Sull’impugnazione del bando di gara e sulle modalità da seguire in ordine alle modifiche del bando di gara
02 Febbraio 2017
La previsione dell'art. 120, comma 2, c.p.a., secondo cui «se sono omessi gli avvisi o le informazioni di cui al presente comma oppure se essi non sono conformi alle prescrizioni ivi contenute, il ricorso non può essere proposto decorsi sei mesi dal giorno successivo alla data di stipulazione del contratto» fissa un termine massimo per la proposizione del ricorso avverso i bandi o gli atti di gara non assistiti da adeguata forma di pubblicità, ma non esclude che tale impugnativa debba essere immediatamente proposta laddove vi sia la prova che l'impresa aspirante alla competizione avesse avuto, aliunde, effettiva conoscenza della gara, nonostante la sua mancata pubblicazione del bando sulla Gazzetta Ufficiale della Repubblica Italiana ai sensi dell'art. 66, comma 8, del d. lgs. n. 163 del 2006.
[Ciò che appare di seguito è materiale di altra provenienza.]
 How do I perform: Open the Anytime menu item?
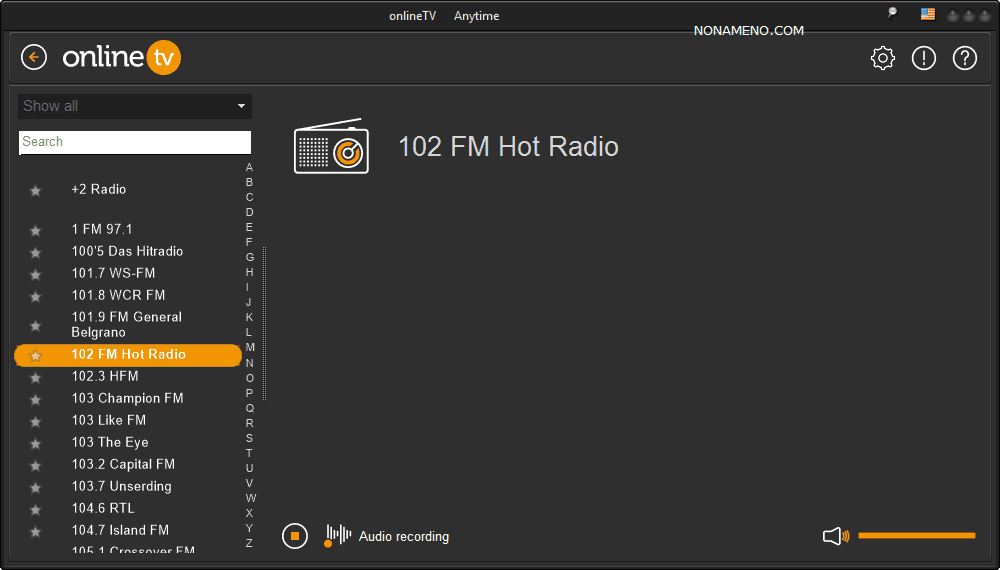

La censura diretta a contestare la mancata pubblicità del bando, infatti, in tanto è sorretta da interesse in quanto tale mancata pubblicità abbia in effetti leso la possibilità di prendere parte alla gara, ma ove un operatore economico abbia comunque avuto conoscenza del bando e abbia fatto trascorrere il termine di trenta giorni per impugnarlo egli non può giovarsi del più lungo termine previsto dell'art. 120, comma 2, c.p.a., posto a tutela di chi, proprio per tale mancata pubblicità, non sia stato effettivamente a conoscenza del bando e non abbia potuto prendere parte alla gara, aggiudicata ad altro soggetto, divenuto poi contraente dell'Amministrazione all'insaputa di detto operatore.
Alla gara per la concessione del servizio di ristoro mediante i distributori automatici si applica la disciplina dettata dall'art. 30 d. lgs. n. 163 del 2006 (concessione dei servizi), come ha ribadito da ultimo anche l'Adunanza Plenaria nella sentenza 22 del 27 luglio 2016. Per le concessioni di servizi il citato art. 30 richiede che si osservi una «adeguata forma di pubblicità», che però non necessariamente deve essere quella della pubblicazione sulla Gazzetta Ufficiale della Repubblica Italiana richiesto per gli appalti, come ha affermato la costante giurisprudenza del Consiglio di Stato (v., ex plurimis, Cons. St., sez. V, 6 maggio 2011, n. 2709; Cons. St., sez. III, 2 luglio 2012, n. 3843; Cons. St., sez. V, 24 marzo 2014, n. 1438), sicché ha errato il T.A.R. nel ritenere che il bando della gara per la concessione di servizi dovesse essere necessariamente pubblicato su tale Gazzetta.
Per costante giurisprudenza del Consiglio di Stato, le modifiche al bando devono avere la medesima forma di pubblicità osservata in concreto dall'Amministrazione per questo – pubblicazione sulla G.U.U.E., nel sito aziendale e presso l'Osservatorio dei contratti pubblici – mentre nel caso di specie la disposta proroga dei termini per la presentazione delle offerte è stata pubblicata solo sul sito aziendale.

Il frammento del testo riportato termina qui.